While Vicky Gotti has denied the story, mob informant Peter Zuccaro, a convicted murderer, testified as a government witness at two trials and said he took part in the beating of Agnello on the orders of John Gotti Sr. Vicky Gotti, in a piece she wrote for the New York Daily News in 2009, said Zuccaro and Alite were both lying “stooges.” She added that her father despised Alite and his “disgusting a
nd despicable ways.”
Alite said that after Vicky came to him, he went to see Agnello himself and told him that “if I got to Junior or the father, ‘you’re gonna be butchered.’ Then I told him not to touch her again.”
“Mind your own business,” Agnello replied.
It was a difficult position for Alite to be in and one that got more complicated as plans for the wedding moved forward. Alite says that Vicky would come by the clubhouse and spend time with him and would ask her father to have Alite drive her places as she made preparations for the wedding.

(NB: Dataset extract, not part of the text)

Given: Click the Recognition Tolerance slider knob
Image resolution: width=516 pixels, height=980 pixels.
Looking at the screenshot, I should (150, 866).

There was an underworld code that was in place at the time. Everyone had a beeper. If you got a numerical message that read “911-98,” it meant there was an emergency and you were to go to the clubhouse on 101 Street and 98th Avenue. If the message read “911-98-38” it meant bring a gun. Alite got one of those “911-98” messages and rushed to the clubhouse. Gotti was there and when Alite arrived, he didn’t say anything. Finally, Alite asked what was up.
Gotti looked perplexed.
“I got a 911 call,” Alite said.
“Oh, yeah,” said Gotti. “My daughter has to pick up her wedding dress and I want you to drive her.”
“That’s the emergency?” Alite asked.
“She asked for you,” Gotti said. “Just go with her.”
It was one of several trips he would have to make as Vicky planned her nuptials. On these trips, Alite says, she would touch his arms, rub his shoulder, smile, and flirt. When he resisted, she would taunt him, he said, saying things like “What’s the matter? You scared of my brother? You scared of Carmine?”
The only person Alite was afraid of at that time was her father, but he wasn’t going to tell Vicky that. So he tried to bob and weave, like a boxer, avoiding her when he could, trying to make sure someone else was with them whenever possible. Alite said he felt constant pressure. He was trying to maintain his position within the crime family and observe all the protocols. He could deal with the risks that came with life on the streets, but not with the boss’s daughter.